Corporate Sabotage Banking Sector Pennsylvania Supreme Court

Project Green Goblin: How a Regional Bank Tried to Steal an Entire Company

Decided: July 19, 2023  |  Source: Pennsylvania Supreme Court Opinion, J-59A/B-2022  |  Defendants: FNB Corporation, First National Bank, FNIA, Matthew Turk

A bank executive sat inside a legitimate competitor’s business, secretly feeding its most sensitive financial data to a corporate raiding team β€” and the scheme had an actual internal code name: Project Green Goblin.


The Setup: A Mole, A Mission, and a Name They Chose Themselves

In 2016, First National Insurance Agency (FNIA), a subsidiary of FNB Corporation, held only a minor market share in northwestern Pennsylvania. Instead of competing by building a better product or hiring openly, FNB Corporation’s leadership devised a covert takeover plan that reads like a corporate espionage thriller. The plan depended entirely on corrupting an insider: Matthew Turk, then Senior Vice President at Northwest Insurance Services.

Turk began secretly meeting with First National representatives in fall 2016. He handed over his full book of business, a list of high-performing colleagues he believed would defect, and his non-solicitation agreement β€” so First National’s lawyers could find the holes in it. Two Senior Vice Presidents of FNB Corporation were directly involved in these correspondence chains.

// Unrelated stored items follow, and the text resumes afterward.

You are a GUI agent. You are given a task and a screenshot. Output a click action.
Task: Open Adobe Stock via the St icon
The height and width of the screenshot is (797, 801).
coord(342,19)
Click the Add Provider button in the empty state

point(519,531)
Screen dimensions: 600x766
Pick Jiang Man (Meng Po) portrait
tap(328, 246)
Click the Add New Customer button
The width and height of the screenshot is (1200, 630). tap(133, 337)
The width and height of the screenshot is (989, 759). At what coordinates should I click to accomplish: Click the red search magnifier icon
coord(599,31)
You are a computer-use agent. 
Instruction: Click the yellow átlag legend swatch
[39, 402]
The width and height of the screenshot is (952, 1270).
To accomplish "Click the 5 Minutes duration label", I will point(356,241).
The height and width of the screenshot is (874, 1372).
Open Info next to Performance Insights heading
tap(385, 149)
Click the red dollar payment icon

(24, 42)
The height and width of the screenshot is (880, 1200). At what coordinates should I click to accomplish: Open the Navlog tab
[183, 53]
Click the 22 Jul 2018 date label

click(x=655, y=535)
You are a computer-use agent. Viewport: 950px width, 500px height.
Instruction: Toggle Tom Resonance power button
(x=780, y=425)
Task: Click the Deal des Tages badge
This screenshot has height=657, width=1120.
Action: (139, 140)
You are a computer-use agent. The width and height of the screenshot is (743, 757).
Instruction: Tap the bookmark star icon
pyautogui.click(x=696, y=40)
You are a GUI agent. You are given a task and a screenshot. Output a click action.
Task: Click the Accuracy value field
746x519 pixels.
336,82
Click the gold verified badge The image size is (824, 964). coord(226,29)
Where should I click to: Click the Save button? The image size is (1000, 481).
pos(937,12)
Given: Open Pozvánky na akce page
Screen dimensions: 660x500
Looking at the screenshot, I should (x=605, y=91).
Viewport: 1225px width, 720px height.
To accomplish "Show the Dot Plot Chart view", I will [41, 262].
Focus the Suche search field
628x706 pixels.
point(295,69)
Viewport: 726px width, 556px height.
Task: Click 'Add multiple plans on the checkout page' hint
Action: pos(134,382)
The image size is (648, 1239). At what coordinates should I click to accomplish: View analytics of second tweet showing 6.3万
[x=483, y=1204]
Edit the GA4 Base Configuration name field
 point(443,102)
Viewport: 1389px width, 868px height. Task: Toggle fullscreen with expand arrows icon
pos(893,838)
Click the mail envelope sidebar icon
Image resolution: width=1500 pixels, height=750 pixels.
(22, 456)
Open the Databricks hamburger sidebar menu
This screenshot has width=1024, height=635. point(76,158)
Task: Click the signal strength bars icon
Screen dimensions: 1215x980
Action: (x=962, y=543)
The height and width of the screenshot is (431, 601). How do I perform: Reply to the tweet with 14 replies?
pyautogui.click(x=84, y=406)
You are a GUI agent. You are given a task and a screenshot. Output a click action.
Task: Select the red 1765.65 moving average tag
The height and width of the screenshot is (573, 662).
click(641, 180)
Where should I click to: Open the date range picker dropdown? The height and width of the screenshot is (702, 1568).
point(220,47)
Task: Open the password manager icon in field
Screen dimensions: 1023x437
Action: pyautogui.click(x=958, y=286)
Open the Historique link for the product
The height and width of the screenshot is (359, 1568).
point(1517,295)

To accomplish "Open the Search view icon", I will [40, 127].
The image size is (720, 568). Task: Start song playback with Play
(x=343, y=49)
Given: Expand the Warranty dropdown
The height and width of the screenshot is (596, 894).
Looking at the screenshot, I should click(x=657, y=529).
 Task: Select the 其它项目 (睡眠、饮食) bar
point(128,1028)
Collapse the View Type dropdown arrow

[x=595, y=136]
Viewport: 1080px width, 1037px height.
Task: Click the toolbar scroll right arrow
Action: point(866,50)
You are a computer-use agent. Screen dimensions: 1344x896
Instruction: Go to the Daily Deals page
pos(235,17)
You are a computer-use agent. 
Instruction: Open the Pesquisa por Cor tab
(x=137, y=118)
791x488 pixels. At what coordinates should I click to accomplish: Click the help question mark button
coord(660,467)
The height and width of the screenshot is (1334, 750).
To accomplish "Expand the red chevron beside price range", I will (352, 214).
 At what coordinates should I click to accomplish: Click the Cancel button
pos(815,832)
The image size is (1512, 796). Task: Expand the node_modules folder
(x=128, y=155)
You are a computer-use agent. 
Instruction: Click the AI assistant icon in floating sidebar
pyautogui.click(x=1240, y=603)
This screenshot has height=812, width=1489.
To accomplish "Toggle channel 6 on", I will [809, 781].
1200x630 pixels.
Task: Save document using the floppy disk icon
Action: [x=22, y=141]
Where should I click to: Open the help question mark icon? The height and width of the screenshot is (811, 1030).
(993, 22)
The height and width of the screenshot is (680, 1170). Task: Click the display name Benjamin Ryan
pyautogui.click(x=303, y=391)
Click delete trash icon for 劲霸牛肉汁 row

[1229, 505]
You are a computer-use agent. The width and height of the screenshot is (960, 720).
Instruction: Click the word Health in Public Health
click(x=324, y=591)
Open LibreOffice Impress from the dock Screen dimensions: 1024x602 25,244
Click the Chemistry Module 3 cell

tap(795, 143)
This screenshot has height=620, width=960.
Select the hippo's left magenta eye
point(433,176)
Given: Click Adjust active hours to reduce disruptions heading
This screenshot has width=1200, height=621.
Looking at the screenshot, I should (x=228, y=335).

The plan was not simply to poach a few employees. Court records confirm the ultimate goal was to drain Northwest of its most valuable people and clients, leaving the shell of the company so financially weakened that its owners would have no choice but to sell the whole thing to First National at a “fire sale price.” The bank’s own internal documents described this strategy affectionately as “Project Green Goblin.”

“The ultimate goal was not only the acquisition of certain key employees and their books of business but the takeover of Northwest at a fire sale price.”

The Mole Goes Deeper: Sabotage at the Staff Retreat

Turk’s betrayal escalated beyond data theft into active operational sabotage. In May 2017, Northwest held a staff retreat and assigned Turk to lead a session on new software. Turk ignored that assignment entirely and instead opened the floor to employee grievances, deliberately manufacturing discontent among his own coworkers on behalf of a competitor. The Pennsylvania Supreme Court’s record states plainly that Turk used this moment to further the bank’s “plan to create discontent” among Northwest’s staff.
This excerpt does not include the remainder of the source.